• **Exercise aim**: Give back, word for word, only the lines from the one containing "2177x1321 pixels. Task: Collapse" to the end of the listing below.

• **Given data**:
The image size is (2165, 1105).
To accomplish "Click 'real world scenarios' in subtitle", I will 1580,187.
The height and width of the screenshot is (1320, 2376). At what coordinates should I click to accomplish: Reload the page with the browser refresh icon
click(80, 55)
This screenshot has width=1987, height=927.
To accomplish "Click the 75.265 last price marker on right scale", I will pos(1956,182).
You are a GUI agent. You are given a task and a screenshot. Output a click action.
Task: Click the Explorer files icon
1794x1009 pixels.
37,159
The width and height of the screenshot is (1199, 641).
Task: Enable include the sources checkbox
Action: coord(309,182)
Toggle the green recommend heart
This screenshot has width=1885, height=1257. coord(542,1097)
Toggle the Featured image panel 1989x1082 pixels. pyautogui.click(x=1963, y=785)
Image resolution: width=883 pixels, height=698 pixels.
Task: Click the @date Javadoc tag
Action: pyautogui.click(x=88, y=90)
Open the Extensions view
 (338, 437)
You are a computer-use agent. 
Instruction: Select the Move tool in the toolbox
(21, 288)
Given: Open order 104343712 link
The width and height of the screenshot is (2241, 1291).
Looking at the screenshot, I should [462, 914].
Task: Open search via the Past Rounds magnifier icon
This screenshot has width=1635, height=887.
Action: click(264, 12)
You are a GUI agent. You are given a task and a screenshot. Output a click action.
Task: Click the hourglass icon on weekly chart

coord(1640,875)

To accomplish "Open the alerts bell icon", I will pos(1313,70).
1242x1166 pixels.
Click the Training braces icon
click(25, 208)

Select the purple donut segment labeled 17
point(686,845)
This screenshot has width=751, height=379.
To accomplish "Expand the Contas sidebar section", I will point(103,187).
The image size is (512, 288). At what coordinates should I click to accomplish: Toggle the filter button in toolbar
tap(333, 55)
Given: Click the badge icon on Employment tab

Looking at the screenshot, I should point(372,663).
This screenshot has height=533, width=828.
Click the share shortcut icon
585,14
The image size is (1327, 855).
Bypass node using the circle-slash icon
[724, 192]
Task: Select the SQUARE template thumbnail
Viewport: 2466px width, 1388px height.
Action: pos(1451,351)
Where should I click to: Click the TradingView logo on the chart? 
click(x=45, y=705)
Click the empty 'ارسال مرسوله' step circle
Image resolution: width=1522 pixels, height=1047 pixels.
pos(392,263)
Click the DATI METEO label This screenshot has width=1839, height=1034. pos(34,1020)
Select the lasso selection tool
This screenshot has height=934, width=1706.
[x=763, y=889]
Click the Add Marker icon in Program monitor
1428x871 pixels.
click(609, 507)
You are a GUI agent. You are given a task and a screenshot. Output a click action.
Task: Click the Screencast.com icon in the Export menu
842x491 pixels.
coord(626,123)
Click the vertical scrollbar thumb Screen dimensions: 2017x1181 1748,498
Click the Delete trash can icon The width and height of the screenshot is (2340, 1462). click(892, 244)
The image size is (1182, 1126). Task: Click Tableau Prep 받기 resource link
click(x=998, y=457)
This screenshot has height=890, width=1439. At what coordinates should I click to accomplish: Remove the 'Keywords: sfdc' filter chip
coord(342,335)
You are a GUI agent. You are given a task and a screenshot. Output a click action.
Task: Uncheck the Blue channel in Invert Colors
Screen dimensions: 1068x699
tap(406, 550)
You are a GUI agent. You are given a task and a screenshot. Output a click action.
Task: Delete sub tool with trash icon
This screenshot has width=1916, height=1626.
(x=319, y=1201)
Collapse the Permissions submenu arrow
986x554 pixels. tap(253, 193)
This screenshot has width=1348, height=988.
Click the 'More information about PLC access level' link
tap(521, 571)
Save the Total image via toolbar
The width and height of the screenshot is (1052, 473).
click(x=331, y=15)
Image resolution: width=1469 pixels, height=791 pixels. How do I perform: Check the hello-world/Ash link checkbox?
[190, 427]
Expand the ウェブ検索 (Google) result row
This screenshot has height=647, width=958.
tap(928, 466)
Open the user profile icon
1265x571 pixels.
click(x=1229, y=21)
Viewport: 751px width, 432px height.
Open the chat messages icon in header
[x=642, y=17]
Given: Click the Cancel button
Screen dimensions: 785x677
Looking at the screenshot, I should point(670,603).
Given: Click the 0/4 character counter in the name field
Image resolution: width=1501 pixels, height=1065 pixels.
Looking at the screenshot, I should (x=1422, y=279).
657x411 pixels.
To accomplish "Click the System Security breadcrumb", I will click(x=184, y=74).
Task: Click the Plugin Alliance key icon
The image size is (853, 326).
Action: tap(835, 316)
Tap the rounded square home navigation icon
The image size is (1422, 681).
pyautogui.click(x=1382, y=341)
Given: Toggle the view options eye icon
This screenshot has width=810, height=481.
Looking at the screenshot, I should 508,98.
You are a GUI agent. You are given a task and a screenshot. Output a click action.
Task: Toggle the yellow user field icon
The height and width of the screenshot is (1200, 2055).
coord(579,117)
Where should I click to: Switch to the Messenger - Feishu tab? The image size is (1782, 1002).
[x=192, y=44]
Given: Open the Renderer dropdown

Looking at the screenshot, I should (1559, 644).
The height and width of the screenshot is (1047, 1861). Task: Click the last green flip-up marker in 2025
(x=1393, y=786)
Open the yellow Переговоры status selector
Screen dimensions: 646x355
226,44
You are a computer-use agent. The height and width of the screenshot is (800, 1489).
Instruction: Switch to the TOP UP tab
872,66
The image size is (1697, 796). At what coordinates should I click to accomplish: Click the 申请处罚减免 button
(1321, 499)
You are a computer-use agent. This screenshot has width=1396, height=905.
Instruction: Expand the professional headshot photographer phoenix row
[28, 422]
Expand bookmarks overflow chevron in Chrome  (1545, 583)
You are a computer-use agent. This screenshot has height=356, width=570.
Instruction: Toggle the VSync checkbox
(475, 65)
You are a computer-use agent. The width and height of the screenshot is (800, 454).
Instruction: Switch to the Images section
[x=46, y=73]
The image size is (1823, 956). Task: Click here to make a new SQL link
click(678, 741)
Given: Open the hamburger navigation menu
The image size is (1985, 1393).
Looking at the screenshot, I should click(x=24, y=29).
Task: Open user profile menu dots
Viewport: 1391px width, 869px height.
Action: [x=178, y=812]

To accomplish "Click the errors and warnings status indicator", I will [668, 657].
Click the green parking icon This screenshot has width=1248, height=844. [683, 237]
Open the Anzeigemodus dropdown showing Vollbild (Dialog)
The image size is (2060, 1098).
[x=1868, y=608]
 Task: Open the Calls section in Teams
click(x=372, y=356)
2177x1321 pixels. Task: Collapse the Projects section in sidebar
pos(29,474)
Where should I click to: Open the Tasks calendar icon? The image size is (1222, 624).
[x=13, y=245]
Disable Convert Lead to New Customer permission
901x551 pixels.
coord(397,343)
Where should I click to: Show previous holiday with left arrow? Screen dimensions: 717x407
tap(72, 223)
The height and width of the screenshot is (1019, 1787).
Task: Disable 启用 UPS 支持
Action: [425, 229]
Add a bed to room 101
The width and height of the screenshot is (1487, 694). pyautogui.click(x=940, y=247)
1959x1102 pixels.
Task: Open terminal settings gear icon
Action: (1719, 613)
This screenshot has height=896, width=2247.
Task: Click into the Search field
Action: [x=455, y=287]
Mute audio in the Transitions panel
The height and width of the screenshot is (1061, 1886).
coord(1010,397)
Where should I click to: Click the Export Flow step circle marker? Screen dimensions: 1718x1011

• **Answer space**:
2177x1321 pixels. Task: Collapse the Projects section in sidebar
pos(29,474)
Where should I click to: Open the Tasks calendar icon? The image size is (1222, 624).
[x=13, y=245]
Disable Convert Lead to New Customer permission
901x551 pixels.
coord(397,343)
Where should I click to: Show previous holiday with left arrow? Screen dimensions: 717x407
tap(72, 223)
The height and width of the screenshot is (1019, 1787).
Task: Disable 启用 UPS 支持
Action: [425, 229]
Add a bed to room 101
The width and height of the screenshot is (1487, 694). pyautogui.click(x=940, y=247)
1959x1102 pixels.
Task: Open terminal settings gear icon
Action: (1719, 613)
This screenshot has height=896, width=2247.
Task: Click into the Search field
Action: [x=455, y=287]
Mute audio in the Transitions panel
The height and width of the screenshot is (1061, 1886).
coord(1010,397)
Where should I click to: Click the Export Flow step circle marker? Screen dimensions: 1718x1011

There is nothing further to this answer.